How are all your teams tracking?

Purpose

The teams overview gives you a quick glance at some key statistics for each team and how they are tracking in the aggregate. This report helps you to detect anomalies across teams and allows you to drill down further for investigation. This overview assists you in prioritising when to spend your time and management effort.

Explanations

Some of the information in this report includes aggregated information such as:

Active Developers: The number of engineers who were opening a PR. If the headcount stays the same, you expect a roughly even trend.

Cycle time: The PR lifecycle time from the first commit to being merged/closed averaged out across all teams.

Work Focus: The predominant type of code changes — adding new code, reworking recently written code (your own or others'), or maintaining older, established code.

Besides this, there is a breakdown for each team with statistics including:

Active Developers: The number of engineers who were opening a PR.

WIP: Work in progress about opening PRs in the reporting period, but not yet merged/closed.

Done: Number of PRs closed in the reporting period.

Cycle time: The PR lifecycle time from the first commit to being merged/closed.

Breakdown: The lifecycle breakdown of each PR showing its Coding, Response, Review, and Integration time.

Work Activities: The predominant type of code changes — adding new code, reworking recently written code (your own or others'), or maintaining older, established code.

Risk: This counts risks, including:

  • Stale: A PR that has been opened but did not progress from one stage to another within a pre-defined time.

  • Long Running WIP: A PR that has been opened but not merged within a pre-defined time. This PR might be stuck or forgotten.

  • Risky Change: A PR that potentially deserves more attention because it is unusually large or far-reaching — for example changing a high number of lines, spanning many commits, or touching many files.

  • Complex Review: A PR that potentially deserves more attention because its review involved unusually high effort — for example a high volume of review comments, multiple review cycles, or several active reviewers.

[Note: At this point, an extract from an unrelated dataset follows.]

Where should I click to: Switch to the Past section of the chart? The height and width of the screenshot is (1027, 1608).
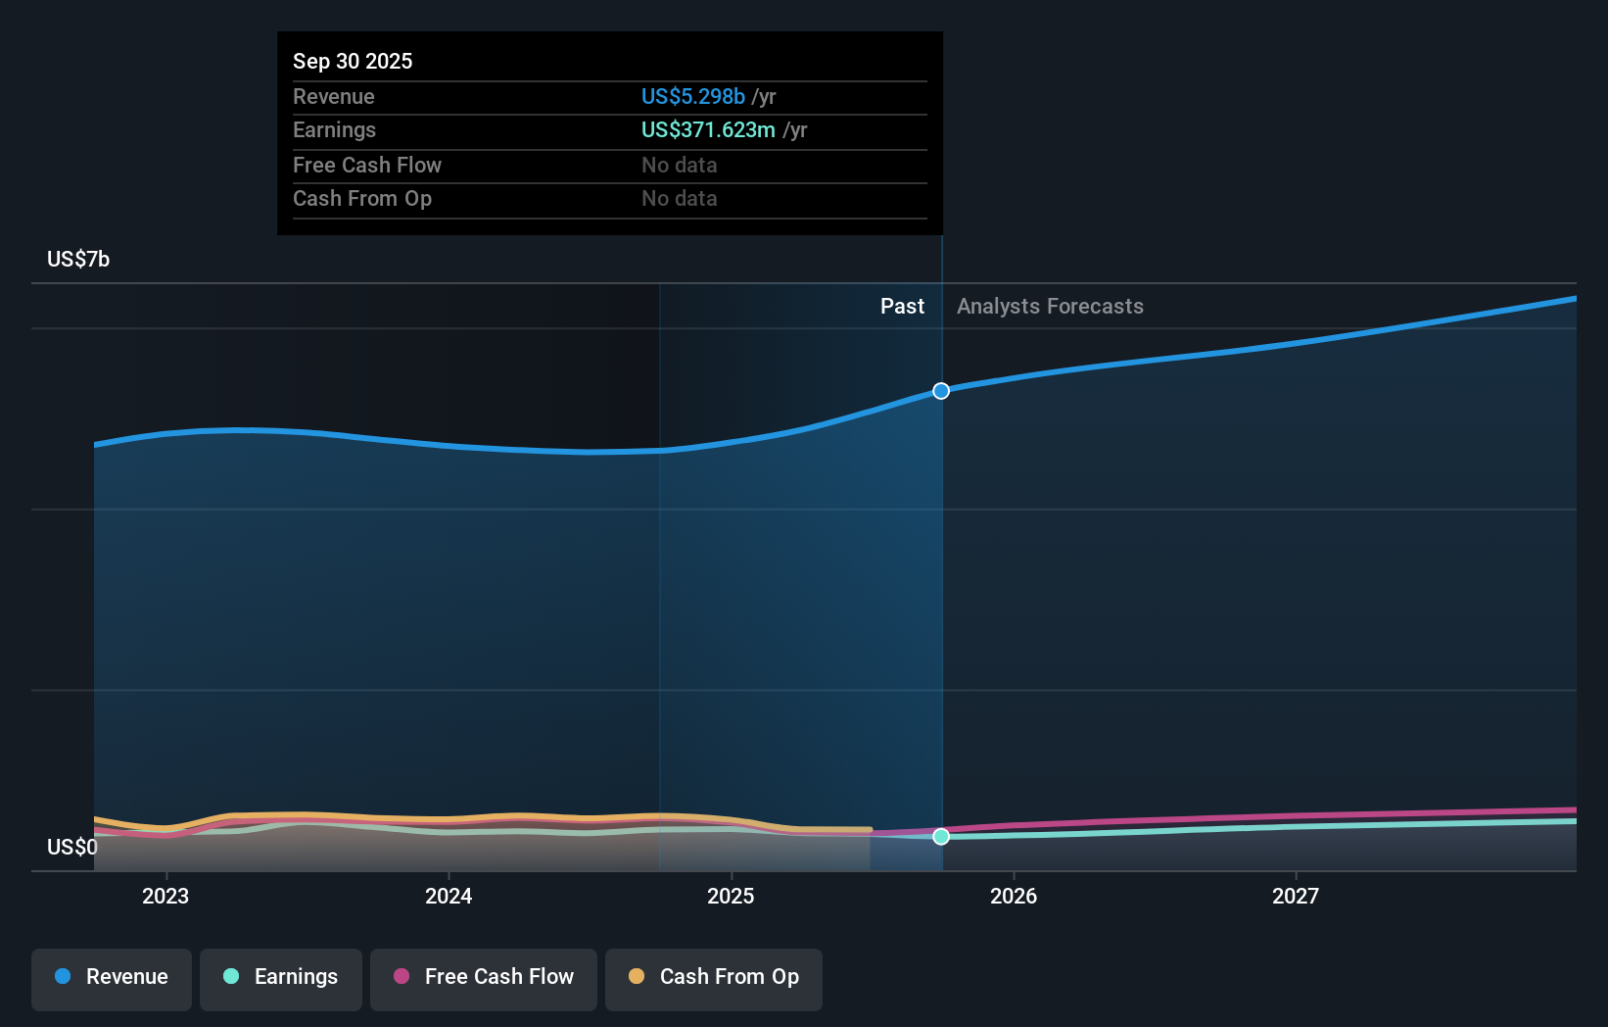902,306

  • Merged Outside Process: This identifies PRs that are merged, but did not follow a standard quality process and were not reviewed or not approved.

Good to Know

A degree of caution should be applied when comparing teams by aggregated numbers. Different teams have likely different work styles and tasks. For instance, backend and frontend teams often have different cadences and a different focus. As such this should be taken as a team performance comparison, but rather to glean signals for follow-up actions.